Издалека послышался гудок автомобильного сигнала. Профессор быстро взглянул на наладонник ПМК, после чего вздохнул и начал собирать вещи.
– Вот и все, пора. Как жаль, я бы еще погостил несколько деньков, бессовестно воспользовавшись вашим предложением. Знаете, у вас такое удивительное место, что воспитание начинает бороться с эгоизмом, причем первое проигрывает с сухим счетом.
– Игорь Андреевич, как закончите с конференцией, смело возвращайтесь. Если нужно, я вас даже встречу.
– Увы, друг мой. В ближайшее время мне отдых будет только сниться. Сердечное вам спасибо.
Профессор прихватил полотенце, чемоданчик и, махнув печальной Марии Александровне, бодрым шагом направился вверх по тропинке, к дому.
Когда гости уехали, я снова спустился к морю, прикрыл глаза и позвал Пенку. В этот раз не было и намека на ответ. Я даже не почувствовал присутствия.
Хип спустилась ко мне уже к вечеру, мягко обняла за плечи, уткнулась лицом в шею.
– Не отвечает?
Я молча кивнул, обнял девушку в ответ, и мы, взявшись за руки, в вечерней тишине медленно побрели к дому. От того, что так быстро уехал Айболит и упорно молчал далекий друг, настроение несколько испортилось.

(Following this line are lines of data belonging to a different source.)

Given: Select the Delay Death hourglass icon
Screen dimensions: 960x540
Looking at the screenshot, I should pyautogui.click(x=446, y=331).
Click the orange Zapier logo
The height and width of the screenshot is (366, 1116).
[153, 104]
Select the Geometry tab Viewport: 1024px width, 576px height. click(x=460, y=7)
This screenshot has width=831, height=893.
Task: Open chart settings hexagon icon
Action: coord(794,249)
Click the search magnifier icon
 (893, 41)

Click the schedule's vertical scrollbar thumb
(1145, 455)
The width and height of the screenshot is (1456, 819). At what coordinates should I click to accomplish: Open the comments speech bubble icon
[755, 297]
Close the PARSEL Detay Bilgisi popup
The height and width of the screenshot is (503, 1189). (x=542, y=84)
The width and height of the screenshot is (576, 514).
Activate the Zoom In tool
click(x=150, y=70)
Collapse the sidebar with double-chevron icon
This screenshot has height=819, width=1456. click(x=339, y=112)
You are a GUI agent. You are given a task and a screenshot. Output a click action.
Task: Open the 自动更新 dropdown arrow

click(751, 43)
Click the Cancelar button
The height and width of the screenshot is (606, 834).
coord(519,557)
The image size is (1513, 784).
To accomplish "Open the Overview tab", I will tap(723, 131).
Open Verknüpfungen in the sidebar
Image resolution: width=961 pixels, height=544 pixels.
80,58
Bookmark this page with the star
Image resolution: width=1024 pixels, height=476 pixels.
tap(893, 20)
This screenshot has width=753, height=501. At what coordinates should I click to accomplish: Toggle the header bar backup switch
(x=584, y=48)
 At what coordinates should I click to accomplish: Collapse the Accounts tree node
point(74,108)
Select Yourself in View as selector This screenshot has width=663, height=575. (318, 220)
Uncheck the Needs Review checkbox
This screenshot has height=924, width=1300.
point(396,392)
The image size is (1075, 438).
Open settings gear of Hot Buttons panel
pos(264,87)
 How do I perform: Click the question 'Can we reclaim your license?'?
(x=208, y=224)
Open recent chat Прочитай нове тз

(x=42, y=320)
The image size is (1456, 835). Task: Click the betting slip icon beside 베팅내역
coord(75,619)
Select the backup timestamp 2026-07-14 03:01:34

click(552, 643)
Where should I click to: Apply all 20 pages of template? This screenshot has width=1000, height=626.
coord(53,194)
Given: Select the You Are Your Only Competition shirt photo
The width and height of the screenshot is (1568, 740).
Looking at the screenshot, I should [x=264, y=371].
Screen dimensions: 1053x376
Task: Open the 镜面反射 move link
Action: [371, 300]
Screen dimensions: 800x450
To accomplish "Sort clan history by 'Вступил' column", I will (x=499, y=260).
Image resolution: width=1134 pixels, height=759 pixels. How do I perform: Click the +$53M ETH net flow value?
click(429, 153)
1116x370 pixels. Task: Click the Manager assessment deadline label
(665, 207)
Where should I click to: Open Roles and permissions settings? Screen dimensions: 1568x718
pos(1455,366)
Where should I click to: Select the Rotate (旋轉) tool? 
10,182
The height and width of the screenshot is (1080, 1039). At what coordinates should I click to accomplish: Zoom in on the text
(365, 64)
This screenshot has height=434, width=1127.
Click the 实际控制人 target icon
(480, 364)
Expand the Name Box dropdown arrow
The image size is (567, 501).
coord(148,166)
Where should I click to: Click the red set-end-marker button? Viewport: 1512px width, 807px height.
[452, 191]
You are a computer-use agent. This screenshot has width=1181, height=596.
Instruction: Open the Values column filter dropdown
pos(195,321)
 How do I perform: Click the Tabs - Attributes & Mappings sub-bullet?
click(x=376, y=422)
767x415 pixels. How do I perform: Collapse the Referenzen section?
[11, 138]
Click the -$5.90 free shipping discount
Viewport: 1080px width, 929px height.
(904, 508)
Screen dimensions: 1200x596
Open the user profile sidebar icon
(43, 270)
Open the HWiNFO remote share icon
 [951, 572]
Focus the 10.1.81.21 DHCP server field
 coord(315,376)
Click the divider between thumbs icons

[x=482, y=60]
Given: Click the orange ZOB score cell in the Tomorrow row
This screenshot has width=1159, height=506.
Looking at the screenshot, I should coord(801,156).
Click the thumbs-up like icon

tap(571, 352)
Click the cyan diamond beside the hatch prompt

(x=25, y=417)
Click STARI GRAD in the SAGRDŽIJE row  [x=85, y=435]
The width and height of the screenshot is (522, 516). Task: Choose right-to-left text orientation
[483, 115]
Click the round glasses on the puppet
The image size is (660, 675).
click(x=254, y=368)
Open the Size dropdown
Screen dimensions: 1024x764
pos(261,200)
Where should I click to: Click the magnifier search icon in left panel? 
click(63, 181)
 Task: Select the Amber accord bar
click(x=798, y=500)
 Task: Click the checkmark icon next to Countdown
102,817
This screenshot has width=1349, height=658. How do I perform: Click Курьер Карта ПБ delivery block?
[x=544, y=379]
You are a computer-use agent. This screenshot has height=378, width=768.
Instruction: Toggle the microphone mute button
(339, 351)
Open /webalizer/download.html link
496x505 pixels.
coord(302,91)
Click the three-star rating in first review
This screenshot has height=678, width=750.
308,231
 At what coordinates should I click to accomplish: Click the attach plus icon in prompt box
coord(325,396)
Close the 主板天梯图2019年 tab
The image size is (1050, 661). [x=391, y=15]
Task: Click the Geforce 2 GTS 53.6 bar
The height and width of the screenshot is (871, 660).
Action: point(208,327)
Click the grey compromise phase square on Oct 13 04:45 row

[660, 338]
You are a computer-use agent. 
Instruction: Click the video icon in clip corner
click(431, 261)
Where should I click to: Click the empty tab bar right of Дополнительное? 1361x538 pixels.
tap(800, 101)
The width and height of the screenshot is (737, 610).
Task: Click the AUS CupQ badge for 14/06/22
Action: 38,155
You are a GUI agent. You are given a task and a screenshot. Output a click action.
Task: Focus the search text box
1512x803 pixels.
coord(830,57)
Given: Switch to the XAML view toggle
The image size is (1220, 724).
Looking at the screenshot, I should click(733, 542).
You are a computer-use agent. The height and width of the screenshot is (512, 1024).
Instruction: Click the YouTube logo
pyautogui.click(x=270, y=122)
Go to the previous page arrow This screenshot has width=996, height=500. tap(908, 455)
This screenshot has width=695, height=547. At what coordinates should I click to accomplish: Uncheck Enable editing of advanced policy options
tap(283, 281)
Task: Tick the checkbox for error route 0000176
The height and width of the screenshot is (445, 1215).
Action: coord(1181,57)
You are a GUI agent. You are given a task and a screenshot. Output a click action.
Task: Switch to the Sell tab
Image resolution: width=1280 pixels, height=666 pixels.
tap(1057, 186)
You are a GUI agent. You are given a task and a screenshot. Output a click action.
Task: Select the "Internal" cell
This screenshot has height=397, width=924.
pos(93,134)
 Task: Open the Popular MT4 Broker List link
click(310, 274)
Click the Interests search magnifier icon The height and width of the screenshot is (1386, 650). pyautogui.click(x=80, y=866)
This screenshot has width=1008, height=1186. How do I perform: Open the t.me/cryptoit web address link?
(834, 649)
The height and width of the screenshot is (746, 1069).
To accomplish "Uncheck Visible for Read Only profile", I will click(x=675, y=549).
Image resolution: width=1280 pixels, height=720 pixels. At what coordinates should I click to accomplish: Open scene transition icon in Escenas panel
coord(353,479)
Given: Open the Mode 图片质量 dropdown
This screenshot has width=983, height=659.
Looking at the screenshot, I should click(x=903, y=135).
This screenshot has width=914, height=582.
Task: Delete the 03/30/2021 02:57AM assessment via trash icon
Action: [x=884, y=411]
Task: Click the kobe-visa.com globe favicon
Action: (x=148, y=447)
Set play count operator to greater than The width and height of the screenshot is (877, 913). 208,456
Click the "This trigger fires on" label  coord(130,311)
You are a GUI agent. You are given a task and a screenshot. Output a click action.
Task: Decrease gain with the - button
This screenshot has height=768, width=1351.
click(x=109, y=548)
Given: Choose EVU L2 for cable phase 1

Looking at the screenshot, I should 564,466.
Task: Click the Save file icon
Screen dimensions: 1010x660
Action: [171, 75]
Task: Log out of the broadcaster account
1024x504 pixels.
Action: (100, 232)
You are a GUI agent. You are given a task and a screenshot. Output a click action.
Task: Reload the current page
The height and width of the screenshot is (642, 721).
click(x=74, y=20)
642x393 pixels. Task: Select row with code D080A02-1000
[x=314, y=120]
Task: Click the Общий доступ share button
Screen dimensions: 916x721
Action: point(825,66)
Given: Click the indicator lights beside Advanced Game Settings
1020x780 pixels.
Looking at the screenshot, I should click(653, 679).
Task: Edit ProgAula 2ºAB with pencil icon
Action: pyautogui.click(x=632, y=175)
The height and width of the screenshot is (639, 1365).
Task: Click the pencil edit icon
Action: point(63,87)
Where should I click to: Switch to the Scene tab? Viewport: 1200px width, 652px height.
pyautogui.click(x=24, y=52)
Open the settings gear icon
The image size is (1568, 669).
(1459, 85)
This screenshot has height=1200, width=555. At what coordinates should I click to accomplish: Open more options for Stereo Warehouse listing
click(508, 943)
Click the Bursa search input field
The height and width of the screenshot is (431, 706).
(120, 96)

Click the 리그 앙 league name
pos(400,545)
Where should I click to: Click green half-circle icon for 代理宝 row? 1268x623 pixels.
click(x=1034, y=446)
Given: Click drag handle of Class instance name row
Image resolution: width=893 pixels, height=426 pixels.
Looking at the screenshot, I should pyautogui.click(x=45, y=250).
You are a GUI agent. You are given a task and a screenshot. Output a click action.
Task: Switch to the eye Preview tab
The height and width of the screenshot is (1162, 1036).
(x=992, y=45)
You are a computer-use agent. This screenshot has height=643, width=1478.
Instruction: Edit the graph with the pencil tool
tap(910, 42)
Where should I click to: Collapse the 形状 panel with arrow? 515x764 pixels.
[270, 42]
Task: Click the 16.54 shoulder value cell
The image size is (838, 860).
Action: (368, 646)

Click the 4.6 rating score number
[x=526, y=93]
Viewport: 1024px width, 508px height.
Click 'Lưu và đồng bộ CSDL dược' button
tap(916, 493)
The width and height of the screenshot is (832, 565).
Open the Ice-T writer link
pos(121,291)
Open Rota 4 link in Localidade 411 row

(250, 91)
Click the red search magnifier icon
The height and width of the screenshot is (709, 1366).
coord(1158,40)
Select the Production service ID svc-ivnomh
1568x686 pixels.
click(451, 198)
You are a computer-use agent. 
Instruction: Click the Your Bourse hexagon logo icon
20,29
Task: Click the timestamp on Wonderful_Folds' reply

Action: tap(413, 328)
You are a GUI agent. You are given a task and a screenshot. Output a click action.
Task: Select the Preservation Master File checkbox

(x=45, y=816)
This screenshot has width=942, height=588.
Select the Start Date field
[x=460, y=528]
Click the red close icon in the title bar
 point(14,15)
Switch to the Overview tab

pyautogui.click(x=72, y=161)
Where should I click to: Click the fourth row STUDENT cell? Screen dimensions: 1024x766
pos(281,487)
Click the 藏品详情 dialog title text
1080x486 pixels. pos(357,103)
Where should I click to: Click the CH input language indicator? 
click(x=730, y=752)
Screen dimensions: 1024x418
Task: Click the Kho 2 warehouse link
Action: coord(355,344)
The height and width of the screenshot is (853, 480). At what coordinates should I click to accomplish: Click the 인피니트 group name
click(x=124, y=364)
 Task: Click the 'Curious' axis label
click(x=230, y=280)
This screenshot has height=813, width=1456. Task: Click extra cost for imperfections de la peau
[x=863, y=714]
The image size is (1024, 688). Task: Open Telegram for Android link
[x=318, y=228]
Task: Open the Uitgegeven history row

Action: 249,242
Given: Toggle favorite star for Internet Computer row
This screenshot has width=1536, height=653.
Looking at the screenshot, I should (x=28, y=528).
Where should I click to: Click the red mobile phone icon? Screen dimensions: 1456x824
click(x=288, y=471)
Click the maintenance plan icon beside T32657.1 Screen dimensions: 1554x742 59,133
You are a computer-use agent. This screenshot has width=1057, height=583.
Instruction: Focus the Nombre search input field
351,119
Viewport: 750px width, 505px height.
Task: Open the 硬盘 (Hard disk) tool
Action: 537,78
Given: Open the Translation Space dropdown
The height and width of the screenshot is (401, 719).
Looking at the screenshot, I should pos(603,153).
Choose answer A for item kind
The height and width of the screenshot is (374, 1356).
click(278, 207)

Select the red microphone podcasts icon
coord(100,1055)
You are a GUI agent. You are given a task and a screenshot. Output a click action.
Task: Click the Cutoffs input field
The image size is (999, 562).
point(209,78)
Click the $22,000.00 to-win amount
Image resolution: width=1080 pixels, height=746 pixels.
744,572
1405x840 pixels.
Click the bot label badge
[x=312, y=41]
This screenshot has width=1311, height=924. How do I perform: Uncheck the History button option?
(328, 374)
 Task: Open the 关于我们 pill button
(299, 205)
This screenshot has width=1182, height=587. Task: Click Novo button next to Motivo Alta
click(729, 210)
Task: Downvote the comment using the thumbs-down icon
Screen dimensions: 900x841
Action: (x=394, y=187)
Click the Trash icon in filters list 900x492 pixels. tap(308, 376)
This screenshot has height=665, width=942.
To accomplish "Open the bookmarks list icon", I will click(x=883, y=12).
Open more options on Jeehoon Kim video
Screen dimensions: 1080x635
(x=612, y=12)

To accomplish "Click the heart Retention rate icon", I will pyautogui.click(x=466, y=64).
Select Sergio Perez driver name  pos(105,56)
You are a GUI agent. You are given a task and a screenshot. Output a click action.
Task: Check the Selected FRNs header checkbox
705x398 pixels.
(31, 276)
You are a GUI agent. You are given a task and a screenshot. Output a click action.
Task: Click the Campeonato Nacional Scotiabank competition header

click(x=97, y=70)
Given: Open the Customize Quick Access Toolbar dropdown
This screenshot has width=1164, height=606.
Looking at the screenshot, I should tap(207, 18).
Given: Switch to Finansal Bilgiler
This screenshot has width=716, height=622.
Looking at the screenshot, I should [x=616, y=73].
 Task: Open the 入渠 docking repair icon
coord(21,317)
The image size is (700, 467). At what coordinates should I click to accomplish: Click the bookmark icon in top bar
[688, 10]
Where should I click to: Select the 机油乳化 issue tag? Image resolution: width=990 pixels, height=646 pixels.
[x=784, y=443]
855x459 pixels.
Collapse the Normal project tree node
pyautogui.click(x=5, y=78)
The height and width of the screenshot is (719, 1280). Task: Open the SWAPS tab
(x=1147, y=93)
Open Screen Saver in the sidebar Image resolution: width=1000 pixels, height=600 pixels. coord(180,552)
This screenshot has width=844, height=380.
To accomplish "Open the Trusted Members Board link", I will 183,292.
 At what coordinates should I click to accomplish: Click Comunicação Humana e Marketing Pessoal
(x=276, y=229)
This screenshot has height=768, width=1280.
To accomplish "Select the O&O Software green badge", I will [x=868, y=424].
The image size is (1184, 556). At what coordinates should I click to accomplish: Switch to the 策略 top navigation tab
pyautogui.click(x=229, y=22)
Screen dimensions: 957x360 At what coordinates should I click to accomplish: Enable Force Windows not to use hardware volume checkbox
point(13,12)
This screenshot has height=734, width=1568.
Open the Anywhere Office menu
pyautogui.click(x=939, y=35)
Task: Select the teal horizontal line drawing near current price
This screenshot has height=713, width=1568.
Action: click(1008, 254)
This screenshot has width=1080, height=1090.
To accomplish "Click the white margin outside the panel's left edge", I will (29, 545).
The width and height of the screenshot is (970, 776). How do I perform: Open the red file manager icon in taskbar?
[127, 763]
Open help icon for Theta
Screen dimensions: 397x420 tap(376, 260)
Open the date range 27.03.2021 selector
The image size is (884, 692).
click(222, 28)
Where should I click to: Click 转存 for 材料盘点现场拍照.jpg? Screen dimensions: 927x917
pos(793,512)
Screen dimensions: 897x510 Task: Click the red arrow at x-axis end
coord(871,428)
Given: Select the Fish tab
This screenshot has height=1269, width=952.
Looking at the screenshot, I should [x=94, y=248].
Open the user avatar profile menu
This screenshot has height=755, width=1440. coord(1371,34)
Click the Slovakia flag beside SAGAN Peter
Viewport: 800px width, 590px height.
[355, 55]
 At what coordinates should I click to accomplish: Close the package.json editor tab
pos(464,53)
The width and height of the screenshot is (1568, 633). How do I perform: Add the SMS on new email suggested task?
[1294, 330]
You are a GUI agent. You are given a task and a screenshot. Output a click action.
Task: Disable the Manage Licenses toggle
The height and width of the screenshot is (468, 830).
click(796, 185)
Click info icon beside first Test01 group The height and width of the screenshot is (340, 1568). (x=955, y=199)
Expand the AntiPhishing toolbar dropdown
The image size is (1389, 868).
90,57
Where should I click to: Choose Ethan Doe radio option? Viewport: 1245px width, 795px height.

Дом встретил мягкими огоньками автоматических светильников, цепью разбежавшихся вдоль дорожек, зашумел прохладный душ в кабинке, Хип согрела постель. И вроде хорошо все, но сон долго не приходил, и я просто лежал, слушая дыхание рядом с собой, далекие, печальные крики неясыти в зарослях терна и ритмичный скрип одинокого коростеля.
Пенка пришла ночью, во сне.
Я видел ярко, в мельчайших подробностях грязную, трещиноватую кору старой ракиты, серую путанку прошлогодней травы с пролезшими сквозь нее молодыми листками, стену сгнившего коровника с лохмотьями шифера на стропилах, остов колодезного сруба. Пенка в темном, ветхом плаще стояла у стены, опершись на нее сгибом боевой правой руки, а ладонью левой, совсем девичьей, тонкой, закрывая лицо.
«Помоги…»
Это не было словом. Яркий, невыразимый образ вспышкой мелькнул в сознании, и то, пораженное необычным, диким ощущением, начало путано искать соответствие в своем внутреннем «словаре», хотя смысл был уже ясен.
«Помоги…»
И короткой острой болью в висках отдалась мысль Пенки, и в секундном этом импульсе, словно веер, вдруг раскрылись страх, одиночество и тоска.